Task to carry out
Write out the entries below exactly as they stand. Skip every image.

Extracted information
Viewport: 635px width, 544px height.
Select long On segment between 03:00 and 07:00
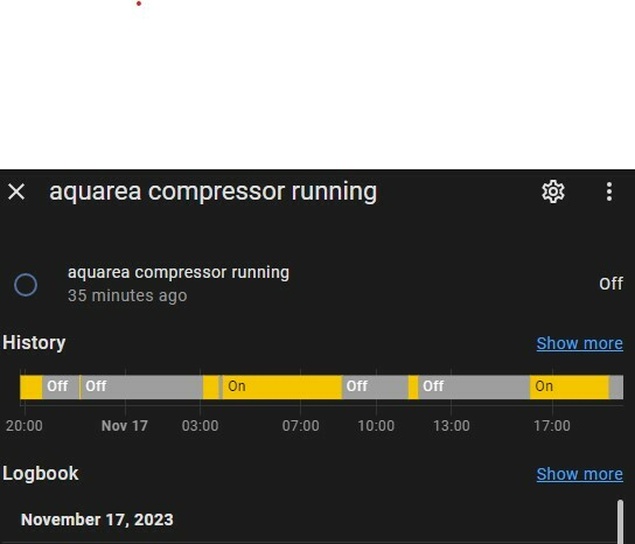[282, 387]
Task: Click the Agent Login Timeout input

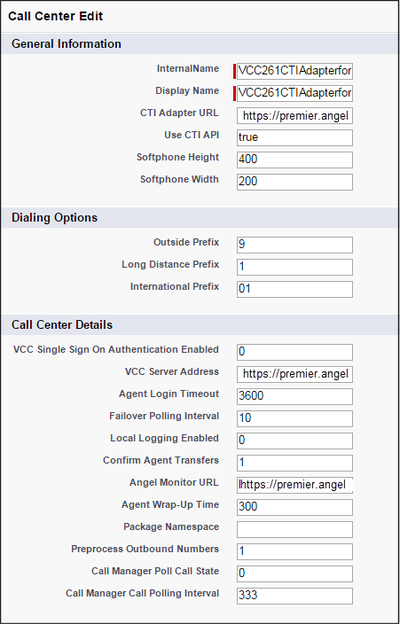Action: (x=295, y=396)
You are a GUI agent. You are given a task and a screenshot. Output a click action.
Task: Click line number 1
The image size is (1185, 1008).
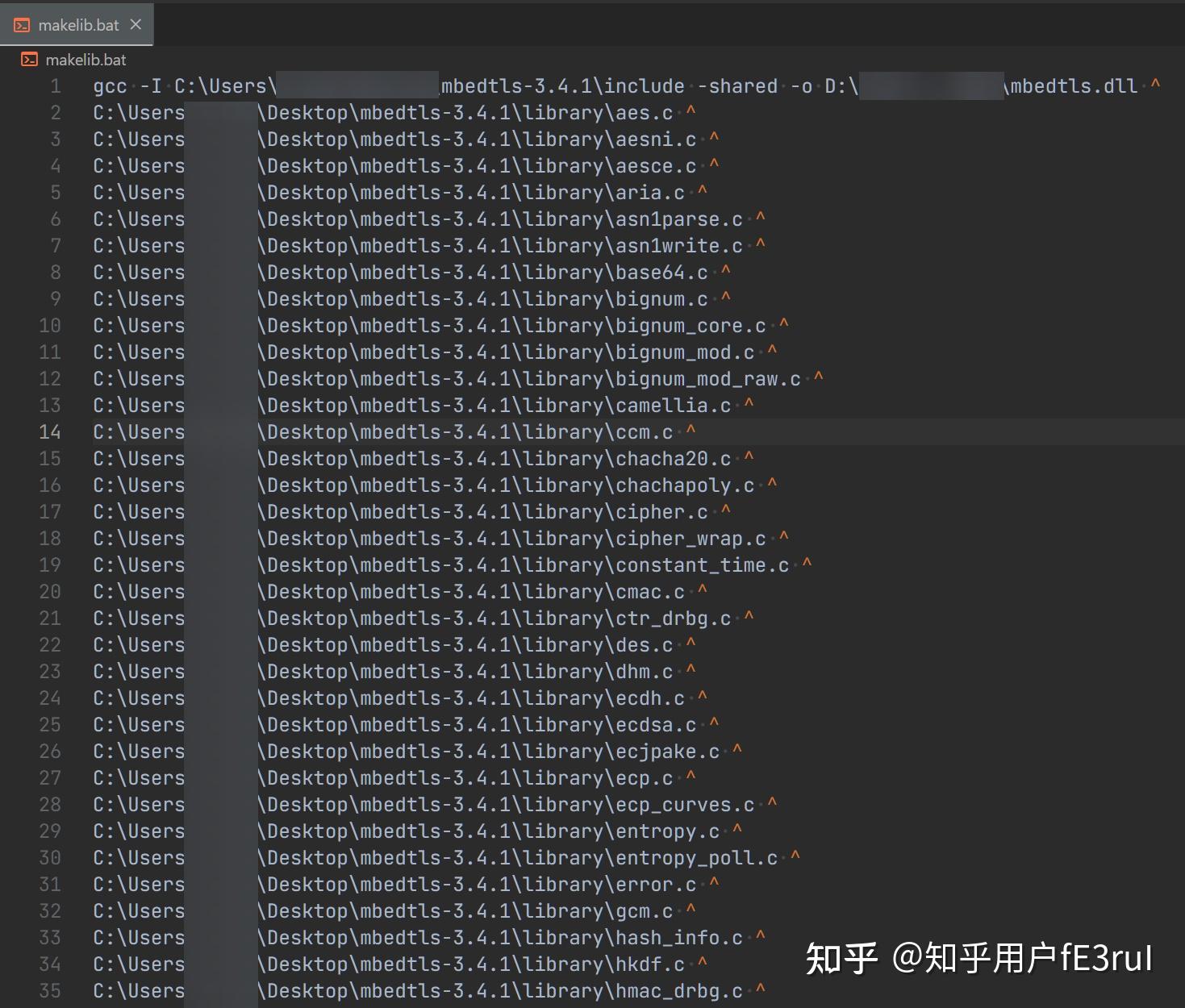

Problem solution
Viewport: 635px width, 544px height.
Select long On segment between 03:00 and 07:00
[282, 387]
Task: Click the Agent Login Timeout input

Action: (x=295, y=396)
You are a GUI agent. You are given a task and a screenshot. Output a click action.
Task: Click line number 1
The image size is (1185, 1008).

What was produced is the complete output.